Voorin deze editie van Spraakwater kon u al lezen over de waarmakers en hun ideeën. Hoe gaan we hiermee aan de slag? We vroegen het aan Monique Ultee-Stoop – manager welzijn, zorg & behandeling, lid van het management team én waarmaker.
“We moeten steeds meer zorg verlenen, met minder zorgmedewerkers. Die zorgkloof moeten we samen overbruggen. Als waarmakers doen we dit in eerste instantie door handen en voeten te geven aan ons gedachtengoed rondom leefhuis De Vijverhof. We waren vroeger een verzorgingshuis, toen werden we een verpleeghuis en nu zien we onszelf als leefhuis. Dit betekent dat iedereen hier welkom is, ongeacht iemands cultuur of overtuiging. En dat het fijn is om hier te zijn. Als bewoner, maar ook als medewerker, vrijwilliger en bezoeker. Je woont hier of je brengt een deel van je leven hier door. En we zien graag dat iedereen dit op een positieve manier ervaart.”

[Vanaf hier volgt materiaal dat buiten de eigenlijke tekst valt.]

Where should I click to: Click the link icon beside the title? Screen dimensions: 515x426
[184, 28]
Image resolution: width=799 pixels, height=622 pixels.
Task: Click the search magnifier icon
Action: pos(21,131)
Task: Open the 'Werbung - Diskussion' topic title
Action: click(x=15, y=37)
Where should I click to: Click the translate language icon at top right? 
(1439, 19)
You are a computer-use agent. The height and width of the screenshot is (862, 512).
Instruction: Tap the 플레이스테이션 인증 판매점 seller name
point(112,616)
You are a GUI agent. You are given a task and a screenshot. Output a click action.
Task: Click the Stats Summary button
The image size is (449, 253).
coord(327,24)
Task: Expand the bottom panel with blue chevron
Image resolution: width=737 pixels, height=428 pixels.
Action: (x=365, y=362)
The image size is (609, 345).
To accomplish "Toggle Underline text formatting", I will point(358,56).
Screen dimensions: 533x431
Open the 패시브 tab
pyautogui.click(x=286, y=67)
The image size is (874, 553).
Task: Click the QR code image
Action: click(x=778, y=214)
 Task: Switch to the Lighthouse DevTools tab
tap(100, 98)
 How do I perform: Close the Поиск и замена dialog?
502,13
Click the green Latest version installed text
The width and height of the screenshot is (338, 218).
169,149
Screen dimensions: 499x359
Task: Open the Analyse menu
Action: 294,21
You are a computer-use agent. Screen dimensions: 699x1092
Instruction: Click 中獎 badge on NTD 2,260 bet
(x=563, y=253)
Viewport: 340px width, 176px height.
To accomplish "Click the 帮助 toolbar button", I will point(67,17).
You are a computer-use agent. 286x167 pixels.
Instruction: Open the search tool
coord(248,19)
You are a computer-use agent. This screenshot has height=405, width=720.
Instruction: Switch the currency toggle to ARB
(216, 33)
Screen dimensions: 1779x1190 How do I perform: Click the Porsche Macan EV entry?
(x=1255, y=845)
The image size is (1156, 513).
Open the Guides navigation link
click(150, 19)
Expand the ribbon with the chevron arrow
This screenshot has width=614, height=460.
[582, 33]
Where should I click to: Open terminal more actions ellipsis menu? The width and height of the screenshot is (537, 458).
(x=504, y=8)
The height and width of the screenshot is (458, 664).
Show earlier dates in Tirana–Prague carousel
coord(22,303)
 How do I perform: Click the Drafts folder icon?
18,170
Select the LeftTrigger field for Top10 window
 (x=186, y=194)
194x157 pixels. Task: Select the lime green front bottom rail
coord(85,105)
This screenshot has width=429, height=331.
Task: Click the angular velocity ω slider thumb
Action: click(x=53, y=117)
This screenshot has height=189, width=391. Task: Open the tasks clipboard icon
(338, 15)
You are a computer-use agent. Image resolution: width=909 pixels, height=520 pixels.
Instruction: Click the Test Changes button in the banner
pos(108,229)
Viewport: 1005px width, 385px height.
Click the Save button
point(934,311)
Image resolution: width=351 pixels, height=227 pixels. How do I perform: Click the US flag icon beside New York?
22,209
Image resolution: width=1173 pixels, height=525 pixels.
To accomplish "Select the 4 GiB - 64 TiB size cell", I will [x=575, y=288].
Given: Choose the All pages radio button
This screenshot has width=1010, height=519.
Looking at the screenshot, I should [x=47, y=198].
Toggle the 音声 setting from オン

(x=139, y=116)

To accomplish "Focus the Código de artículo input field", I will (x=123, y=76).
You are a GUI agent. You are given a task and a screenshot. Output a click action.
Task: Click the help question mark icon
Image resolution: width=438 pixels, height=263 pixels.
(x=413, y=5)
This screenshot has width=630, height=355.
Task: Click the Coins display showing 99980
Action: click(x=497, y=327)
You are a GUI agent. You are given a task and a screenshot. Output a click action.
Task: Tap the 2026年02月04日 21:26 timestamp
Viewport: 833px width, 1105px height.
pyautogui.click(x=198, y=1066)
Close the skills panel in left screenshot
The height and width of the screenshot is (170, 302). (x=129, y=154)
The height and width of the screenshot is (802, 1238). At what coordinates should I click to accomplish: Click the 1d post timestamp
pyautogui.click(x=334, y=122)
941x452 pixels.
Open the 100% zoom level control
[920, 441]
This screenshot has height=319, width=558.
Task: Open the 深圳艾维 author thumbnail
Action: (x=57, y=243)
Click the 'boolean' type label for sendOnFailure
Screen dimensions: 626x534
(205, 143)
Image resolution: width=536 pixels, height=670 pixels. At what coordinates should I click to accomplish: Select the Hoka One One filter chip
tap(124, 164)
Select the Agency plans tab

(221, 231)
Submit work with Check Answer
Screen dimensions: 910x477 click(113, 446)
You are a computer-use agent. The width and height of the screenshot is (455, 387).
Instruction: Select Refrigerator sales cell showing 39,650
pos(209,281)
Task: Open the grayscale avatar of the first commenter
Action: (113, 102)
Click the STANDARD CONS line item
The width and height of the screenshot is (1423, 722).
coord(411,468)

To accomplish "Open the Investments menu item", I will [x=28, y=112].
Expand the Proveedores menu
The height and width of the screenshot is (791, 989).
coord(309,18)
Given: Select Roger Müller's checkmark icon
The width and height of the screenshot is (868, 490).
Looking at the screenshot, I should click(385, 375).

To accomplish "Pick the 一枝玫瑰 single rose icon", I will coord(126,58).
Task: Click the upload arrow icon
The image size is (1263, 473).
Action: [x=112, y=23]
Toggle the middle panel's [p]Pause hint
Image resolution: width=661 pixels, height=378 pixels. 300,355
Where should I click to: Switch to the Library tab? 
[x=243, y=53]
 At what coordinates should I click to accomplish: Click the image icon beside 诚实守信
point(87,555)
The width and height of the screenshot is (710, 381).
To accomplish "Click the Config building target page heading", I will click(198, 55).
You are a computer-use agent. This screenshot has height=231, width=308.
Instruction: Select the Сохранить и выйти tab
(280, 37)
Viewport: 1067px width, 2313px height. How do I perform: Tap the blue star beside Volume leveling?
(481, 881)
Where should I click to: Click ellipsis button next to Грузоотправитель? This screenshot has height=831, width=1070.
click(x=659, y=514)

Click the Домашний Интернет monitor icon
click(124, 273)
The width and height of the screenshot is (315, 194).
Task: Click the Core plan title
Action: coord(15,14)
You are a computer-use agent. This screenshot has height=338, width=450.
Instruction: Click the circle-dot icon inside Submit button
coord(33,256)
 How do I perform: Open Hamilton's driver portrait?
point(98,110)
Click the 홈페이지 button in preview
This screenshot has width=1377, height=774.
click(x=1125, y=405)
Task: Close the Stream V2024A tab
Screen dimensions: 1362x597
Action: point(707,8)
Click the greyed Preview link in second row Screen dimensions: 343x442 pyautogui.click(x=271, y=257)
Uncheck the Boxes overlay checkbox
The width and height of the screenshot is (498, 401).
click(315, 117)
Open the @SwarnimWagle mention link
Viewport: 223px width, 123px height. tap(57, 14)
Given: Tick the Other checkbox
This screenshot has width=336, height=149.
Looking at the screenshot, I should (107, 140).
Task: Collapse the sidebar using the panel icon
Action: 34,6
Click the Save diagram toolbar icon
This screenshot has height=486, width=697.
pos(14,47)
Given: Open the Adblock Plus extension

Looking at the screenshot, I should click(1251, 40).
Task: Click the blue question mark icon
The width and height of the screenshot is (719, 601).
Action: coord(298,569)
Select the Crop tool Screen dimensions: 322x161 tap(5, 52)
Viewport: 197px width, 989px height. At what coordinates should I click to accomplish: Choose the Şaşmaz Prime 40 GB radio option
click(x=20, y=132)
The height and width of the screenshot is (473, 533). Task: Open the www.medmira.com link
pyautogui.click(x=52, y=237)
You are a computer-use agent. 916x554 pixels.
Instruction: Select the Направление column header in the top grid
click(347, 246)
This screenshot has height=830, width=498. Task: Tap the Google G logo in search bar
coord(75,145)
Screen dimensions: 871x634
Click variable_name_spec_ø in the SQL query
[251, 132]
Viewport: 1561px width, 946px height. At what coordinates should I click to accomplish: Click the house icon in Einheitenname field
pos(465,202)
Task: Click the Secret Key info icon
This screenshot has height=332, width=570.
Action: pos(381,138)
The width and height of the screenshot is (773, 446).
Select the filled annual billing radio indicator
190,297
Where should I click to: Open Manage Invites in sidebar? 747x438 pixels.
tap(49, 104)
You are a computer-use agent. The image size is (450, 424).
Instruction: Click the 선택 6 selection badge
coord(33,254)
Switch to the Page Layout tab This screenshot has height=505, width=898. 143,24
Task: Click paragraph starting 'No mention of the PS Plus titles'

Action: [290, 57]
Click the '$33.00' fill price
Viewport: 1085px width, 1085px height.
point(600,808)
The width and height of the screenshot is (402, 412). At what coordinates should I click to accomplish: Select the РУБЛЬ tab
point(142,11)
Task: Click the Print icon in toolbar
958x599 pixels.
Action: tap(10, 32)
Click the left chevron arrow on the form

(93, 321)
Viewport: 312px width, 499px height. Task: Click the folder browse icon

Iedereen draagt een steentje bij
Met welke uitdagingen hebben we te maken? Monique: “Vooral het tekort aan zorgmedewerkers, dat steeds groter wordt. Straks zal één op de drie Nederlanders in de zorg moeten werken om iedereen van goede zorg te kunnen voorzien. Maar het kan ook anders. Door ons vooral te richten op zorg die echt noodzakelijk is. Door ons meer te focussen op welzijn. En door samen te werken met het netwerk van onze bewoners. Als iedereen wat meer bijdraagt aan de zorg van onze naasten, komen we een heel eind. Ook gaan we ons meer richten op technologie en innovatie. Met als doel dat onze schaarse zorgmedewerkers zich op de echte zorgtaken kunnen richten. We doen het dus allemaal samen. We ondersteunen elkaar en hebben oog voor elkaar. In een leefhuis waar iedereen zich betrokken voelt bij De Vijverhof en zijn steentje bijdraagt.”
Praktische veranderingen
“Als waarmakers gaan we nu aan de slag met een strategie om dit voor elkaar te krijgen. Bijvoorbeeld door met onze bewoners te bespreken wat zij zelf nog kunnen. En door ze zoveel mogelijk de regie te geven over hun leven. Want hoe zelfredzamer iemand is en blijft, hoe fijner het leven is. En hoe minder zorgmedewerkers nodig zijn voor ondersteuning. Een ander voorbeeld is dat we onze warme maaltijden anders plannen. Niet meer tussen de middag, maar ’s avonds. Dat is gezonder voor ouderen. Want de middagmaaltijd kwam vrij snel na het ontbijt, waardoor veel bewoners niet zo veel aten. En een broodmaaltijd in de avond levert te weinig voedingswaarden, waardoor mensen zich ’s avonds en ‘s nachts minder prettig kunnen voelen. Deze nieuwe werkwijze betekent een omslag voor bewoners én medewerkers. Dit is het begin van een lange, maar hopelijk mooie reis voor iedereen die betrokken is bij De Vijverhof. We doen het samen, en ieders rol is belangrijk. We hopen dat iedereen beaamt: De Vijverhof: fijn om er te zijn!”